Public school funding in Wisconsin is dictated by revenue limits, the enrollment-driven amount of money that a district is allowed to collect. The state budget provided no increase in that level for 2016-17, five years after Gov. Scott Walker cut the base per-pupil revenue limit by 5.5 percent, an average of $529 per pupil statewide, as part of changes to public school funding.

In 2011, Walker’s Act 10 gave school districts “tools” by which they could balance the funding decrease by reducing expenditures on staffing. Madison has shown a hesitancy to pass on those costs to its employees.

Here’s the crux of it:

“When it comes down to it, if there’s something that I think is a priority that is inadequately funded, essentially, in order to fund that, something else has to be cut,” School Board treasurer TJ Mertz said. “That’s what makes this year different.”

Yes. Exactly. In the real world, there are scarce resources and we have to prioritize what is important and what is not. To date, the Madison School Board has made it clear what they consider most important with their refusal to have employees do things like pay a reasonable share for their insurance and retirement.

They have the tools to fund what they consider important. Now it’s just a matter of them deciding what is actually important and what is not.

Madison School Board to Cut Staff, Increase Taxes

Remember that this is also a district that has refused to take advantage of Act 10 to control their costs.

The Madison School District would reduce its staff by 1.6 percent and raise property taxes 2.5 percent next year under a balanced budget proposal released Friday by Superintendent Jennifer Cheatham.

The document is Cheatham’s formal recommendation to the School Board after months of informal feedback from board members. The board now will deliberate and weigh public comments before a vote on June 27.
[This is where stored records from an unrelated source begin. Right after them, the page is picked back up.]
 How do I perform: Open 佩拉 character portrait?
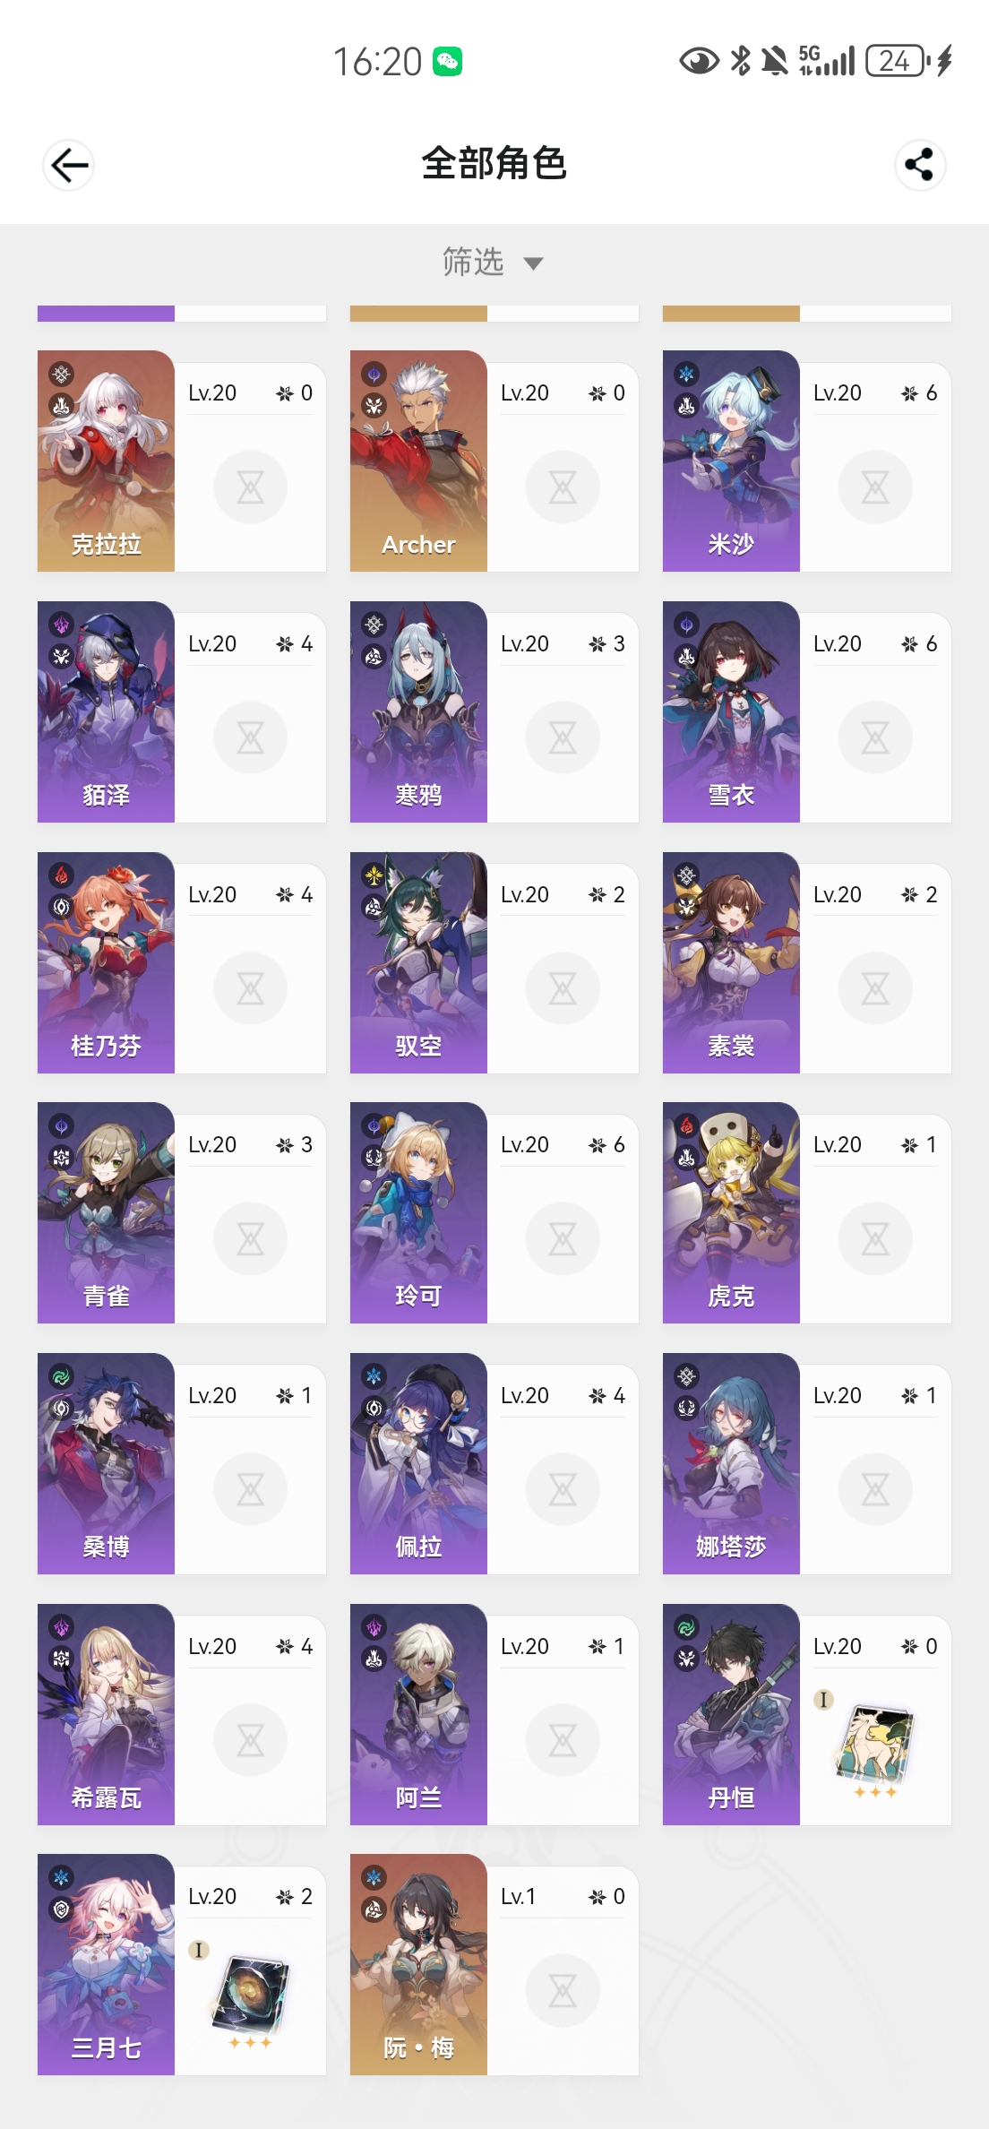tap(418, 1463)
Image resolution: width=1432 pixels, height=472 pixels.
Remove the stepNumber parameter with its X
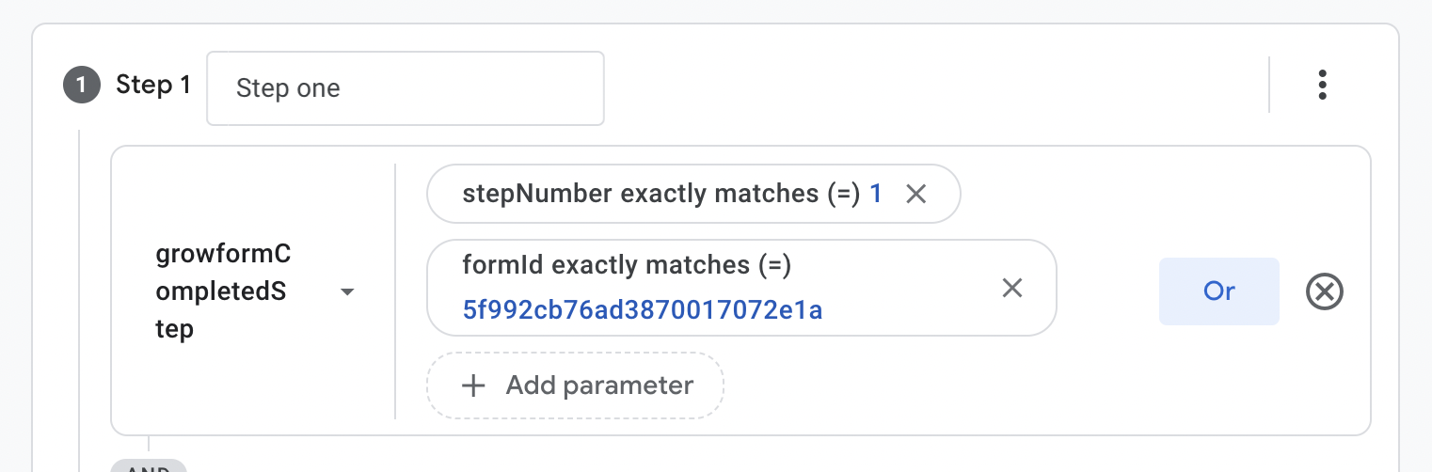coord(915,194)
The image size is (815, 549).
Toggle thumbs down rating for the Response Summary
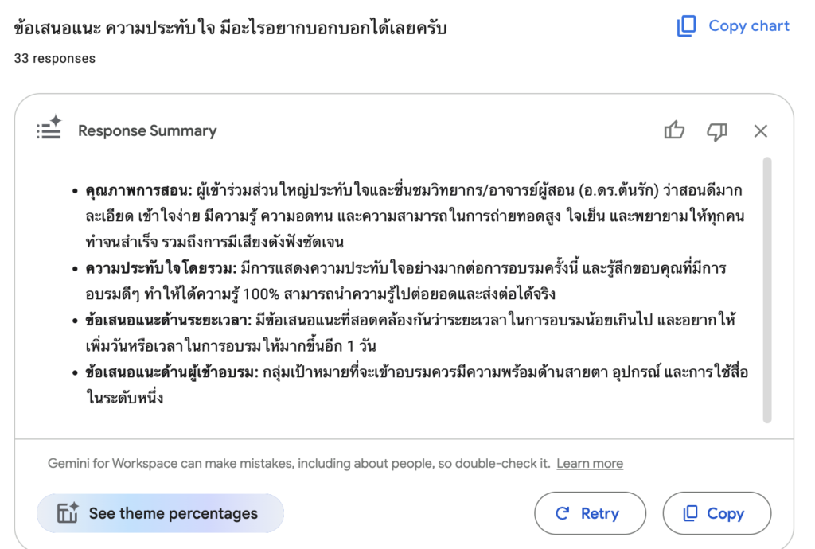pyautogui.click(x=717, y=130)
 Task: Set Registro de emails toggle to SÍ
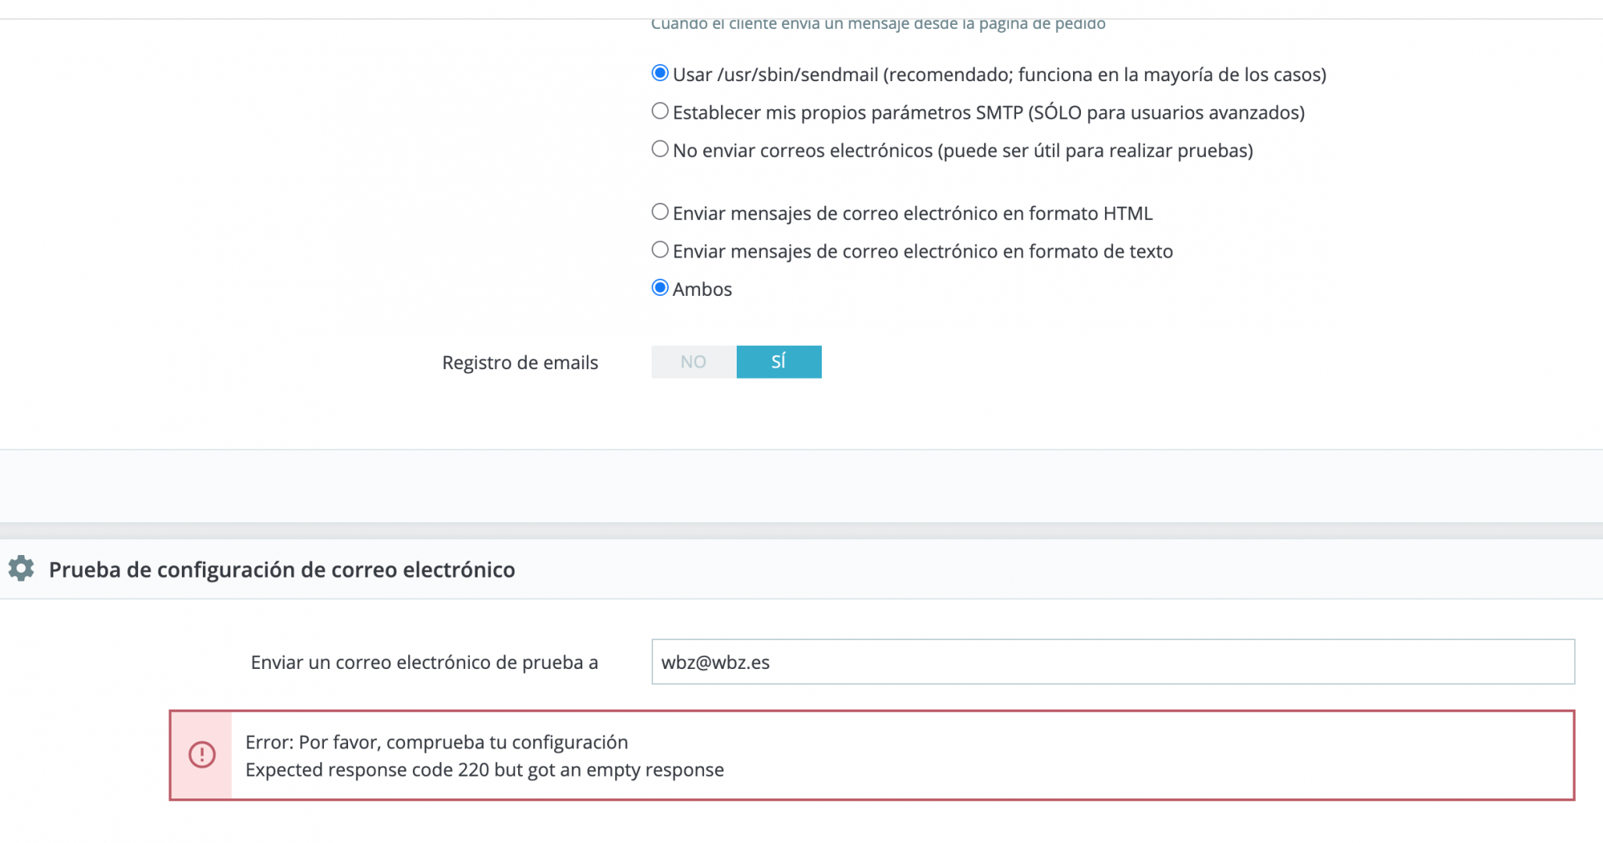779,362
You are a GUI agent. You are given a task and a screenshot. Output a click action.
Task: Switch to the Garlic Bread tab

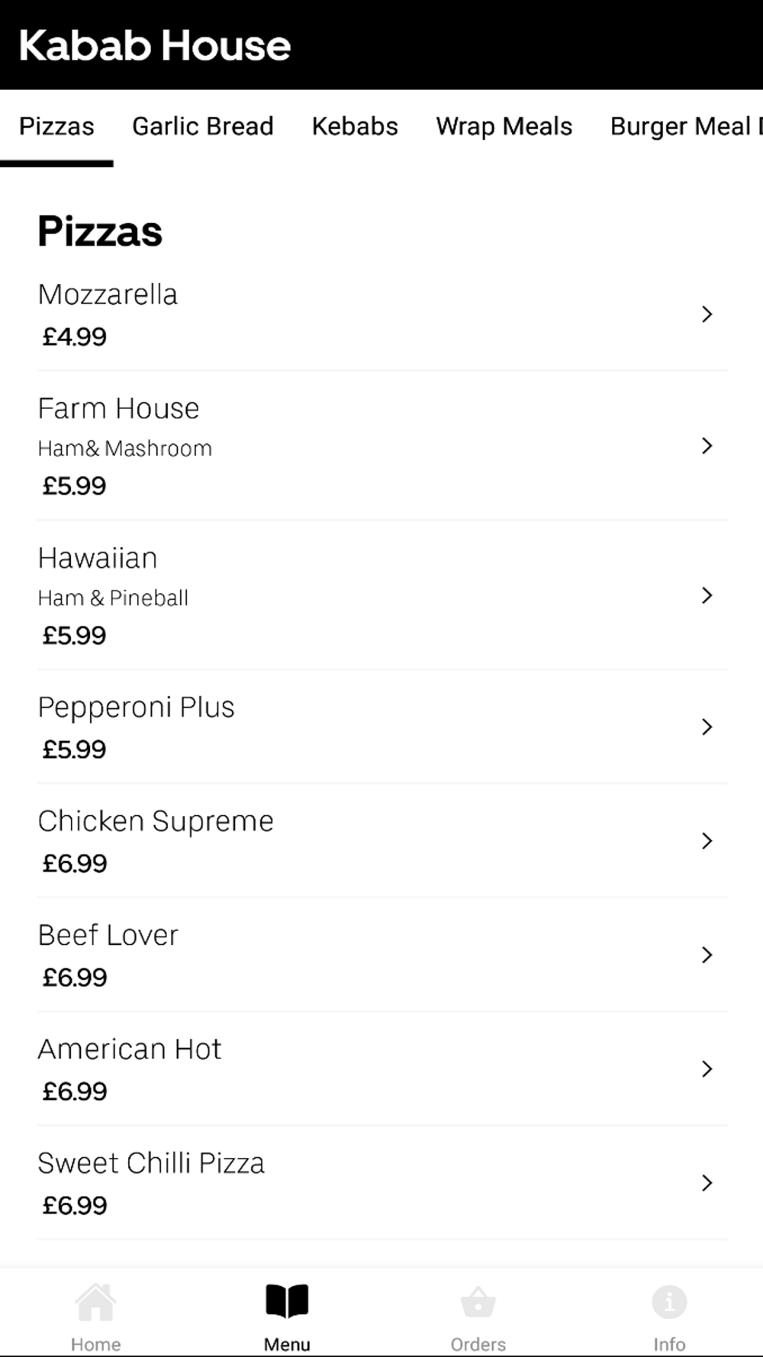point(202,127)
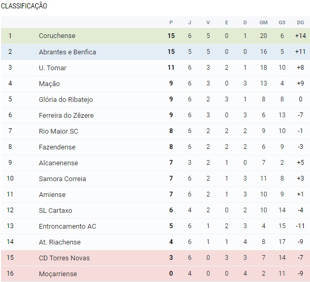Select Ferreira do Zêzere row
Viewport: 310px width, 282px height.
[155, 115]
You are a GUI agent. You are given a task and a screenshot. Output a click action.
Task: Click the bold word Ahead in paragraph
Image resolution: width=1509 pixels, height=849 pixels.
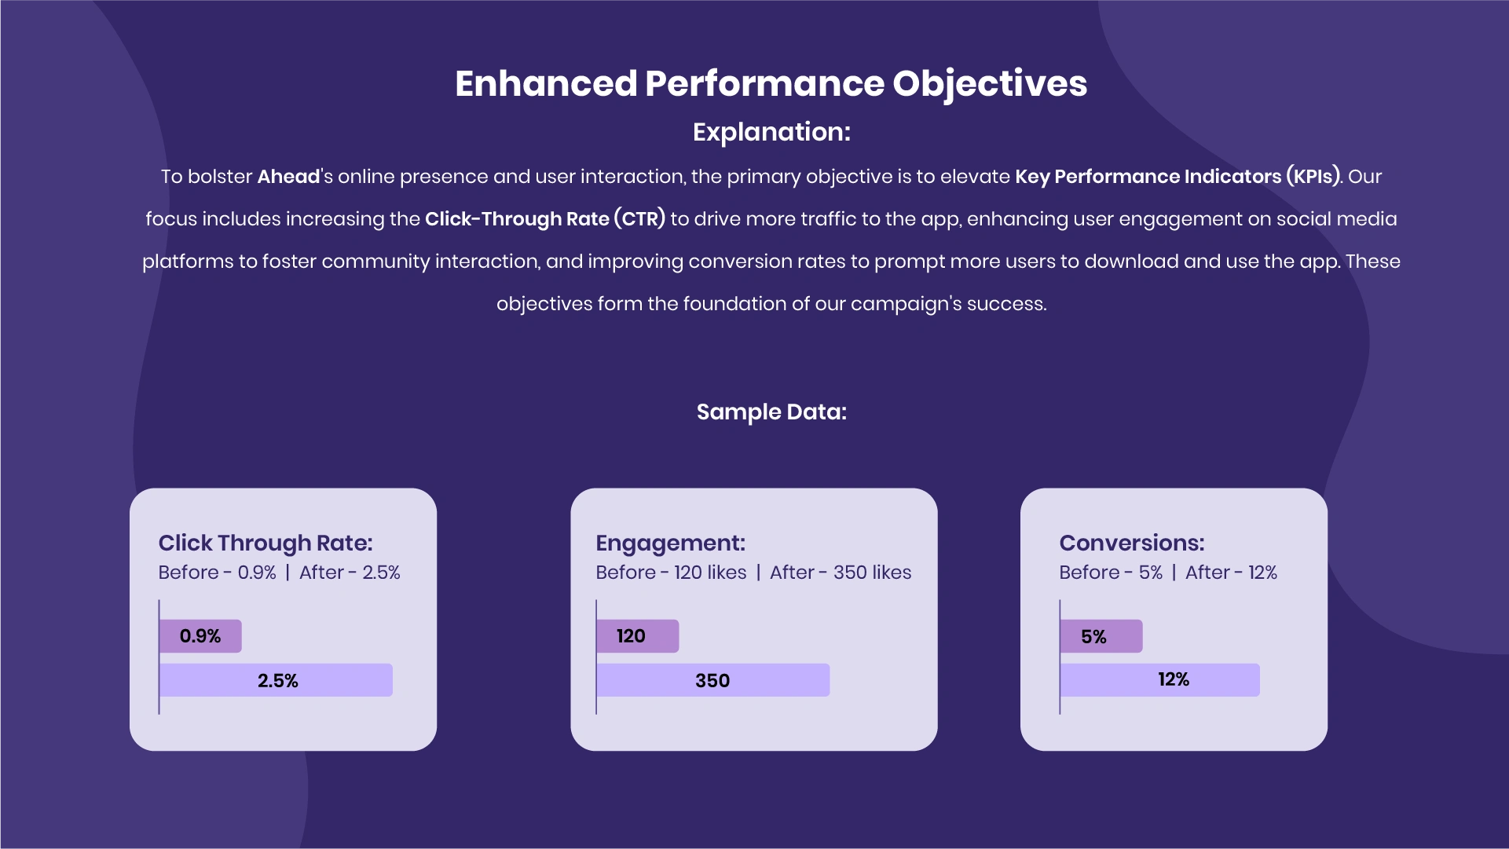288,177
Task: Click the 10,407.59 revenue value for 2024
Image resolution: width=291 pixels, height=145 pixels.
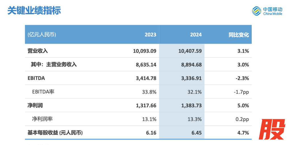Action: click(190, 51)
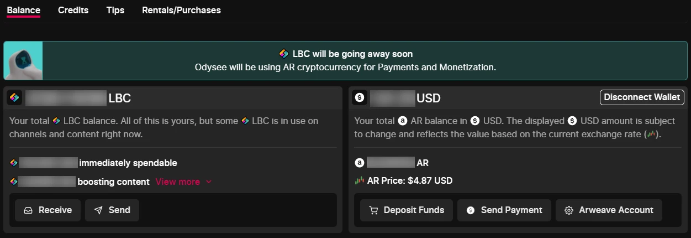Click the paper plane icon on Send
Image resolution: width=691 pixels, height=238 pixels.
pyautogui.click(x=98, y=210)
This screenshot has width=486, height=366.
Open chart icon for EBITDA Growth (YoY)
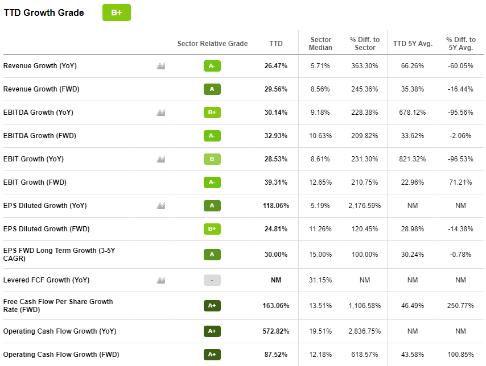tap(161, 113)
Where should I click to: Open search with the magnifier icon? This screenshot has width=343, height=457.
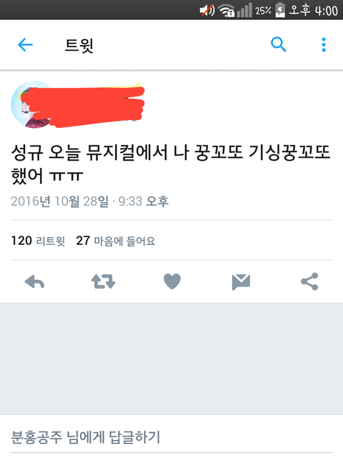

Under the proposal, the owner of the average-priced home, currently valued at $254,549, would pay taxes of $3,045 to support the education of Madison children, an increase of $74 over the prior year.

Madison School Facing Reality

Apparently they are looking their previous mismanagement in the face.

Faced with another tough budget, Madison School District administrators are again asking the School Board to consider making employees contribute to their health insurance premiums.

Many Wisconsin school districts have taken that step to avoid cuts, but there’s been little appetite among Madison School Board members to seriously consider the idea.

That could be changing. With budgets flat and revenue growth negligible, the board may have little choice but to confront the difficult topic, said James Howard, board president.

but…

The result is that the district needs to find about $1.95 million to cover the projected increase. All of the proposals to be discussed Monday would cover that amount.

To offset some of the sting, the administration is proposing salary increases that would result in a “positive net compensation” for “all employee groups,” even with an employee premium contribution.

If it ends up being a new increase, then it really isn’t saving the taxpayers anything, is it?

The Madison School Board has made the decision for years to prioritize even modest changes in benefits for employees above most other things – including adding more staff, classroom supplies, building maintenance, property tax relief, and everything else. To them, all of those things are less important than making their employees pay a small percentage of the cost of their health insurance premiums like virtually everyone else in our society.